A semana estava no meio e o parque de diversões estava quase deserto. Uma babá trocava sorrisinhos com o sorveteiro enquanto a criança de quem ela deveria cuidar aproveitava para ver de que cor ficariam seus sapatinhos brancos depois de mergulhados na lama até o tornozelo. Sakura o esperava em frente ao parque, curiosa para saber o que ele queria com ela. Logo ele chegou, lindo como sempre. Como sempre estava nos pensamentos dela.
- Oi, priminha! – ele a cumprimentou sorrindo como sempre.
- Oi, Eriol... – ela respondeu desanimada. Logo vieram os beijos estalados e Sakura recordou do beijo daquela noite, aquele beijo tão diferente dos estalos que ele sempre lhe dava. Naquela noite, ela não fora sua "priminha". Fora mulher. Depois... Bem, depois era agora. Sakura o ouviu sem prestar muita atenção às suas palavras, que pareciam um de discurso de introdução a algo mais importante. Eriol falava da sua adaptação à cidade, das muitas escolas em que estudara por causa das viagens de seu pai, da turma boa que já conseguira formar, tudo entremeado de risada e "priminhas queridas".

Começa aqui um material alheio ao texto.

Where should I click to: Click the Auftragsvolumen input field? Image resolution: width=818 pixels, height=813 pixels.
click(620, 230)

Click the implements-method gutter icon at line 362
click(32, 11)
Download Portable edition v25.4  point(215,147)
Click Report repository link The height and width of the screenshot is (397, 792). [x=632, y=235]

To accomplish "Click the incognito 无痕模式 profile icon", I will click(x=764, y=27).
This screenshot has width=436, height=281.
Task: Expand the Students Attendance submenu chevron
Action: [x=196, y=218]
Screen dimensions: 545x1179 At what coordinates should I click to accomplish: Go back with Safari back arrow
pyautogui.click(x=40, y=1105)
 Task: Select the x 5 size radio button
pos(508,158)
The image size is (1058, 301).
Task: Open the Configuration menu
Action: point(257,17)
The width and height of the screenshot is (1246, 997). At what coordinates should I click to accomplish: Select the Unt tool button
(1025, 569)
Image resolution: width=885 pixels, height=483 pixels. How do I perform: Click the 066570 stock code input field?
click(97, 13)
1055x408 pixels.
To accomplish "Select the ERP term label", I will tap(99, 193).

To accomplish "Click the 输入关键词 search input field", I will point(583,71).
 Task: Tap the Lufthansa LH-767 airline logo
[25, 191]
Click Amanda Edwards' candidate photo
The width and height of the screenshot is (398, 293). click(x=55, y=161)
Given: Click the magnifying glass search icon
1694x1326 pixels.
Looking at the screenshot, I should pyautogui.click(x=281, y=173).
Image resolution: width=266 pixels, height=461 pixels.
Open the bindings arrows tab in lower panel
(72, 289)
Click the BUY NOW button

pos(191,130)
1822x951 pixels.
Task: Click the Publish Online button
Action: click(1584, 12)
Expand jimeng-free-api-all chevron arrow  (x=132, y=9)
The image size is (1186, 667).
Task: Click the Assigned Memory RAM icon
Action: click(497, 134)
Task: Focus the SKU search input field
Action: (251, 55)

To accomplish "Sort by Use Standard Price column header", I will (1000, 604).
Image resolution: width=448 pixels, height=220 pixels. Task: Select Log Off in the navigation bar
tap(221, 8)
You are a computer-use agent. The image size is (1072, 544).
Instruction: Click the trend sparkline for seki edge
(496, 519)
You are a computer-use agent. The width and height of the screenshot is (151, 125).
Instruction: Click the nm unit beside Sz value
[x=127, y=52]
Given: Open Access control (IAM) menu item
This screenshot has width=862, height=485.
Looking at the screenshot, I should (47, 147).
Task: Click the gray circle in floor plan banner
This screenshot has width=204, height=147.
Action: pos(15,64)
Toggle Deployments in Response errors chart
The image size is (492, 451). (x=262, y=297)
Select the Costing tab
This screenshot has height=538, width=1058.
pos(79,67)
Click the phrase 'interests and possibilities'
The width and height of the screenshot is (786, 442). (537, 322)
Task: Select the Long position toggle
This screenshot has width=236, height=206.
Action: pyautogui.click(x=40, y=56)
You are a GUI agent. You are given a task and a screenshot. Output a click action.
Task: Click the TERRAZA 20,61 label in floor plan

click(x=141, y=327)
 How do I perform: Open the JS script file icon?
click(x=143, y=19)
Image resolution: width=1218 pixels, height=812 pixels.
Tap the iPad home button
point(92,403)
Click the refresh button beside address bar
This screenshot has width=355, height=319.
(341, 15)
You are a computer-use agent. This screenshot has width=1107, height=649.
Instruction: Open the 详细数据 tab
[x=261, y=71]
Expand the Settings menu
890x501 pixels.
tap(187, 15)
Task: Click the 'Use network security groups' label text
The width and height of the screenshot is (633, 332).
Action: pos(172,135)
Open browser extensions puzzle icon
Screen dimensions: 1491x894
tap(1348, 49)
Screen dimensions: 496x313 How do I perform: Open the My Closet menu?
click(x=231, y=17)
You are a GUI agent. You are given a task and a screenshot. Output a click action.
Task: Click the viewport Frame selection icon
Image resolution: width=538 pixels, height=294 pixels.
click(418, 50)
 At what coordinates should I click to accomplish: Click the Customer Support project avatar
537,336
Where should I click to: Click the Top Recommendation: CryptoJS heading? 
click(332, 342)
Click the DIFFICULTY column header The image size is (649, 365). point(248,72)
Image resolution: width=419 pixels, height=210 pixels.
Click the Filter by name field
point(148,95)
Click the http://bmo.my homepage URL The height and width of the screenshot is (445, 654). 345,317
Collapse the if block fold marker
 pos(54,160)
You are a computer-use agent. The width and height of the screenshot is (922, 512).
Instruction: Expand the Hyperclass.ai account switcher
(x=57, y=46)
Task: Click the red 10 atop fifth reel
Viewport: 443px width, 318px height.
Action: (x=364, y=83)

- Quer um cachorro-quente, priminha querida? – ele perguntou-lhe muito animado.
- Não, eu... Estou de regime... – ela disse desviando o olhar. Atrás da montanha-russa, vazia e parada, parecia um bom lugar para conversar. Ali, os dois estariam protegidos dos poucos olhares indiscretos que aparecessem. Começou a soprar um suave vento frio e a enorme estrutura de ferro rangeu enferrujadamente. Eriol tinha acabado de devorar o cachorro-quente e limpava agora com as costas das mãos um bigode de mostarda.
- Priminha, como da outra vez, eu quero falar-lhe de Tomoyo... – ele disse calmamente. Sakura sentiu-se arrepiar com o vento e com o rangido irritante dos ferros. – Sabe, nunca encontrei alguém como ela. Nunca pensei que fosse me apaixonar desse jeito. Não tenho vergonha de confessar o que sinto por ela. Tomoyo é linda, mas é ainda mais... – as palavras de Eriol tornavam-se cada vez mais claras para Sakura, e ela encolheu-se, como a se proteger de algo muito assustador que estava por vir. E que realmente viria.
- Eu não esperava que ela tivesse tanta sensibilidade, priminha, além de beleza... – ele continuou com a série de elogios. – Engraçado... Você a conhece há tempos, e deve saber disso melhor do que eu: Tomoyo é tímida como um coelho. Quando estamos juntos, ela quase não fala, apenas sorri. É muito carinhosa, é claro, mas pessoalmente quase não se nota a brilhante e inteligente cabecinha que ela tem. Só que, quando ela escreve... – ele parou de falar. Não sabia realmente descrever o que era. Sakura o olhou triste e curiosamente.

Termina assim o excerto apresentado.